I caught Bruce Parry's Amazon last Monday night when he was travelling from the source of the Amazon to the cocaine valleys.

He was at a very high altitude and found himself in coffee country. The coffee crops are being ripped out and replaced with Coca at an alarming rate.

Coffee cherries are harvested once a year but Coca leaves can be stripped 4 times per year, so they are being given more care and attention in certain areas.

This was sad to see but reality tv at its best.

If you saw how the raw product of cocaine was created you'd think twice about taking it too.

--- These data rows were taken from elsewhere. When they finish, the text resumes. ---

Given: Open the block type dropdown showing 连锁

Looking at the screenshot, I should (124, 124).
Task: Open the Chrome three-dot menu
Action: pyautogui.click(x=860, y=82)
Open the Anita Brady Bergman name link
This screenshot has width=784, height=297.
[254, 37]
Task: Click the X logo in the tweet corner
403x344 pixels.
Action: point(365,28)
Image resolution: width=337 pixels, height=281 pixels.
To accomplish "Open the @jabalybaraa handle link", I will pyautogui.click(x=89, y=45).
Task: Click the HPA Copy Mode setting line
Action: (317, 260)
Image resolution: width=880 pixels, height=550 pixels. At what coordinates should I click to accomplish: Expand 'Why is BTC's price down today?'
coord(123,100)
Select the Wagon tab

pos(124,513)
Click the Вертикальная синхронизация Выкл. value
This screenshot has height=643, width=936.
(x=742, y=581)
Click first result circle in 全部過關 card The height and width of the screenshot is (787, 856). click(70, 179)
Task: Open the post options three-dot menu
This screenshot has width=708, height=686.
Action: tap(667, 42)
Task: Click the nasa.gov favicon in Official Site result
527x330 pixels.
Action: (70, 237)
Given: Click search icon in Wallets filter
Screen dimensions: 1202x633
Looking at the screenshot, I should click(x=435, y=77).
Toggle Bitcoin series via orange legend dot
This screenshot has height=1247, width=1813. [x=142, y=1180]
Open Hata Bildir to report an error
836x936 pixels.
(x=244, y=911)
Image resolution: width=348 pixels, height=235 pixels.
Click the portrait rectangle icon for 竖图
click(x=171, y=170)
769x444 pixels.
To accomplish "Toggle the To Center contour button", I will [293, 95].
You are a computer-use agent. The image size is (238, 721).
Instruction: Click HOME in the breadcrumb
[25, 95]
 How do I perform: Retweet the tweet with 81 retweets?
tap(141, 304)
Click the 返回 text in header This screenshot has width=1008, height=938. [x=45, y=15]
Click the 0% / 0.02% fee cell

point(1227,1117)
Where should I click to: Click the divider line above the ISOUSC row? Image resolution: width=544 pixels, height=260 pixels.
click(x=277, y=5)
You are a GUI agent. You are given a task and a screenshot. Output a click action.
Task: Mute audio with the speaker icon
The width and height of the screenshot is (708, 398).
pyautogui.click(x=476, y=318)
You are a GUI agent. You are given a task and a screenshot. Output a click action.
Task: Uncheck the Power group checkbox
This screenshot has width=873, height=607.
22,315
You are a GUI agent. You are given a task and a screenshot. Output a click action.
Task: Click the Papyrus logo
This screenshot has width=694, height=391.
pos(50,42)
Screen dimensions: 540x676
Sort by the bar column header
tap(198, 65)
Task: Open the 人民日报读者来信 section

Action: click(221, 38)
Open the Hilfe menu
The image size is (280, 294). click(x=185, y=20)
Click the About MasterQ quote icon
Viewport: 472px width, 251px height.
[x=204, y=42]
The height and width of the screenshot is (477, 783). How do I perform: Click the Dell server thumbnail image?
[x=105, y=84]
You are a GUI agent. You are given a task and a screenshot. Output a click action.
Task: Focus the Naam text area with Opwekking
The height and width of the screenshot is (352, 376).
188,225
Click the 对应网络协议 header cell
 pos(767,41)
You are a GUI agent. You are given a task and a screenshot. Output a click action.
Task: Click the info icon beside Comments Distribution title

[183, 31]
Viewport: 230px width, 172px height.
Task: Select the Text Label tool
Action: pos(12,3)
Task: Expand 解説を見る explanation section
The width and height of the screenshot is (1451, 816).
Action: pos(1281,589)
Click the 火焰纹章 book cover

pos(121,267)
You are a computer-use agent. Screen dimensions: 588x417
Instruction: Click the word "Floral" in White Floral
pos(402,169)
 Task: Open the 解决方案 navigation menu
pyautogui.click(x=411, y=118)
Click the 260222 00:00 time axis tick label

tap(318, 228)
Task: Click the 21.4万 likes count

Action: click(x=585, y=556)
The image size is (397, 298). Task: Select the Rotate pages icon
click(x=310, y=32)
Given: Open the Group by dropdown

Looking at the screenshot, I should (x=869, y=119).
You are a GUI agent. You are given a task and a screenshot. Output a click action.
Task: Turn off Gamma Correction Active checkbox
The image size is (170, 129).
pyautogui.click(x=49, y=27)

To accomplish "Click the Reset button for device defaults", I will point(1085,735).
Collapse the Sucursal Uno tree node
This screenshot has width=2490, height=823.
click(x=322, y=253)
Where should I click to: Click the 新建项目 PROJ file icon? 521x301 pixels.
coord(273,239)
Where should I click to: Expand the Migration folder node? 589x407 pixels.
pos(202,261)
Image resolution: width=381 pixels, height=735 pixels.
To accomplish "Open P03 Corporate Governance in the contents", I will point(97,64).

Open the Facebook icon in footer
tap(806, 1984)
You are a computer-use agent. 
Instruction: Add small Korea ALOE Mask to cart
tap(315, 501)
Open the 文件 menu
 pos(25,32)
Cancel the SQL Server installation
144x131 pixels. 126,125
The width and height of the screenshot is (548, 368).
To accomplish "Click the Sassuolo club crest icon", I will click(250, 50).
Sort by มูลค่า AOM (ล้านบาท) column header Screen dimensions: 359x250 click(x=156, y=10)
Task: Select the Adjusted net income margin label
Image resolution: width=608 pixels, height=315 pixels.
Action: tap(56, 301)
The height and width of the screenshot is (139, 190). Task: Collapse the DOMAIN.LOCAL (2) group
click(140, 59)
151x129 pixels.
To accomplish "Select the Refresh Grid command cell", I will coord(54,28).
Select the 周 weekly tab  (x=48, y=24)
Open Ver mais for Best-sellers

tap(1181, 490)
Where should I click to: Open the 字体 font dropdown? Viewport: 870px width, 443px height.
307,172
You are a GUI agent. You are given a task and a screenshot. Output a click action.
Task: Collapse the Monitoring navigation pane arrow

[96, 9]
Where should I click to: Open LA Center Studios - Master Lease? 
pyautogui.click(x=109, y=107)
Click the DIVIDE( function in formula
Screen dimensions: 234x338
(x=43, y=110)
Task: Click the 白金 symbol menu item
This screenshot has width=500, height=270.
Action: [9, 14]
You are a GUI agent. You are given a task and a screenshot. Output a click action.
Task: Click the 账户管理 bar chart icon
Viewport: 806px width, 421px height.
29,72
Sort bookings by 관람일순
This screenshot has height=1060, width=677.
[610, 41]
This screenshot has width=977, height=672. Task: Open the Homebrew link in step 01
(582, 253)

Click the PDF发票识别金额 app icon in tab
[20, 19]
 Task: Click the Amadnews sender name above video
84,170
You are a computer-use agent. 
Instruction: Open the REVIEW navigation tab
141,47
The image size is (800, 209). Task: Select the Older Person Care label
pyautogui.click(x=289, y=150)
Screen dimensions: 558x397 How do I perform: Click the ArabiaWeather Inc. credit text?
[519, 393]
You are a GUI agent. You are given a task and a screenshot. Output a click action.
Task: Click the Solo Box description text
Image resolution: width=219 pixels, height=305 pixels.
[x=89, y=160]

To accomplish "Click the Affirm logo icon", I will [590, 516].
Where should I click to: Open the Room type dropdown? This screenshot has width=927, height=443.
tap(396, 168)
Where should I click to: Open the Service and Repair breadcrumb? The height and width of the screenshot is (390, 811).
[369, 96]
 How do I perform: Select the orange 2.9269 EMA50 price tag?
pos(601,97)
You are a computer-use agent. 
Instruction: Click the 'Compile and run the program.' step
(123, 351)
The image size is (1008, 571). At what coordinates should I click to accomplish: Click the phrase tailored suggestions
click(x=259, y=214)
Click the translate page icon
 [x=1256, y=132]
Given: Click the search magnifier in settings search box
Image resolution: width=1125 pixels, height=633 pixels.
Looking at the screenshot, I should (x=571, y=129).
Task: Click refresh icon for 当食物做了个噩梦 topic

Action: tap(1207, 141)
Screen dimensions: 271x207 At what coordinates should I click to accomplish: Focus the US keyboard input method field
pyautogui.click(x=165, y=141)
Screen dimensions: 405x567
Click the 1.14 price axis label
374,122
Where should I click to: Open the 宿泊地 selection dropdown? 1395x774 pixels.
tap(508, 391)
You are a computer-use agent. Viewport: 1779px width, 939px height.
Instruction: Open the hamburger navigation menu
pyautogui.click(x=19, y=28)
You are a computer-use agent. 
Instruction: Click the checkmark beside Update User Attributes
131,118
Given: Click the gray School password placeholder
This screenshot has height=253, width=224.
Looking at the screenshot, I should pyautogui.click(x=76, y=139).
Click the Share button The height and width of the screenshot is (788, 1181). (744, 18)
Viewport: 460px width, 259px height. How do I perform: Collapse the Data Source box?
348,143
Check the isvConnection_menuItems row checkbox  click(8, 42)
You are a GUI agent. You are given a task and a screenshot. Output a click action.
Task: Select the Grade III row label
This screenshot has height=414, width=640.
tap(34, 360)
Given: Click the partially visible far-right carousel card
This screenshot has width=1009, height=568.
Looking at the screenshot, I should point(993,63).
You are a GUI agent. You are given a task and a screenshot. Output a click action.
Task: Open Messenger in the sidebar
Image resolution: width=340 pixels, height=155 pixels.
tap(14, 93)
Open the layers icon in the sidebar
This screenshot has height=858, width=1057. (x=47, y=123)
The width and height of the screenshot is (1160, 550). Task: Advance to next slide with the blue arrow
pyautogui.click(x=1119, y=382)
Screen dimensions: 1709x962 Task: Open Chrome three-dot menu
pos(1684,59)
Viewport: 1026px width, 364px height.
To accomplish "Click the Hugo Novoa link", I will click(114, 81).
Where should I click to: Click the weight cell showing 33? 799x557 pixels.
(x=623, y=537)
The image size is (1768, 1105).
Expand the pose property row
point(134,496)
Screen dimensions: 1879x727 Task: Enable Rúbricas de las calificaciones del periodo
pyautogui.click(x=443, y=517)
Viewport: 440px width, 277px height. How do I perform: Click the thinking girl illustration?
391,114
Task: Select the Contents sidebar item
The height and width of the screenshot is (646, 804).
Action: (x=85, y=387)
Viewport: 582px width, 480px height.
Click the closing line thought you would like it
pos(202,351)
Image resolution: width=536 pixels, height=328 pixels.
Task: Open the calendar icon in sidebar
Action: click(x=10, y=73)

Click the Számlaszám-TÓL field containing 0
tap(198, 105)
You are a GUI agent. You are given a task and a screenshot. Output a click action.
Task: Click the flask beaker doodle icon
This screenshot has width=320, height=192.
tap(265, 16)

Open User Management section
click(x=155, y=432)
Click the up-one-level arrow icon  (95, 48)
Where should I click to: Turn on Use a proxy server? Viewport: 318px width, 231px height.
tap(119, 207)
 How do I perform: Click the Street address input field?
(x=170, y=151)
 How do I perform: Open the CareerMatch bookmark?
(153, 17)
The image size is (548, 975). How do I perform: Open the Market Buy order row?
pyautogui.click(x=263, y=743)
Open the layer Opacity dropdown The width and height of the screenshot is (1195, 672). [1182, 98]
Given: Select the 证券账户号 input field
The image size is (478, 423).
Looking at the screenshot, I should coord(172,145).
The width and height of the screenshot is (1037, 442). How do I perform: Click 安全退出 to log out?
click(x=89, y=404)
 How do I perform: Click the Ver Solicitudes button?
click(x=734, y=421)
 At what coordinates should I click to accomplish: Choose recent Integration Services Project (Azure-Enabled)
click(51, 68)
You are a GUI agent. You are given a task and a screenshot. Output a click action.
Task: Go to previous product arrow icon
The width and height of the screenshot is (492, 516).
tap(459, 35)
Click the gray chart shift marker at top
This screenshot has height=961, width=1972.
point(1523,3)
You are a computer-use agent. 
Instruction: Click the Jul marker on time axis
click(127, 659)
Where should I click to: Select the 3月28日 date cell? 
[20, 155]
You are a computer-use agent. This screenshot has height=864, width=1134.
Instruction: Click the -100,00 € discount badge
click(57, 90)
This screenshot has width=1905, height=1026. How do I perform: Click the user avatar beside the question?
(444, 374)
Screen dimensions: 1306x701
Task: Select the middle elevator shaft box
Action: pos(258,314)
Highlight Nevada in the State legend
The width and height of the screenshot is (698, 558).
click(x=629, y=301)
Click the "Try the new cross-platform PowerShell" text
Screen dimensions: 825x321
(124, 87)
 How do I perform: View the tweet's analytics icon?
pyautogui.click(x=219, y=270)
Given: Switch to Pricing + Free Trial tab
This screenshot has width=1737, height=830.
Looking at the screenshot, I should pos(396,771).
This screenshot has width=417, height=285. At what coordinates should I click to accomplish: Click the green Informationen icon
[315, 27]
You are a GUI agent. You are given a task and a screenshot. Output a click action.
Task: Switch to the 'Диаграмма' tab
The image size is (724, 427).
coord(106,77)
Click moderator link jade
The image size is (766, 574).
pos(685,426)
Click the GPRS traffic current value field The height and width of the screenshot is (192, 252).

The runoff of the chemicals (kerosene and chlorine amongst other things) seeps directly into the soil where other harvest crops are planted - this has to have a negative impact on their cropping quality.

Did anyone else see this?


----------



## James Hoffmann (Jul 24, 2008)

Peru has further coffee problems in that it is often very difficult to get cherries to mills within good time of picking, which has dented the quality of production which of course is related to the price. This will also make alternative crops look more appealing. I know FairTrade/CafeDirect do a fair amount of coffee from Peru but it rarely pops up on the speciality radar.


----------



## TimStyles (Jul 22, 2008)

We poured a Peruvian coffee when I worked at Climpson and Sons. It's nothing special, just a lot of chocolate in the cup, and not a lot else. I tried to find out a bit more about it, but didn't find out a lot, to be honest.

It was cheap, however.


----------



## michaelbenis (Apr 14, 2009)

I've just finished a bag of Peruvian organic from Red Roaster in Brighton which wasn't bad. Nice and clean, not chocolately really, or only slightly, and nicely layered and aromatic - Tim at RR describers it as being like a green tea. It is layered, but I'm not convinced it's like green tea myself. Nice and balanced and needs a fine grind. Not one of my fall down on my knees in wonder favourites, certainly, but not bad at all...


----------



## Glenn (Jun 14, 2008)

A 'green-tea-like coffee', sounds interesting

How did you brew this? Chemex, Espresso or French Press?


----------



## CoffeeMachine (Nov 25, 2009)

I went to Peru a couple of years ago, and didn't come across all that many coffee plantations which is a shame becuase it is the perfect climate for it. I think the same might be starting to happen in Ecuador too sadly.


----------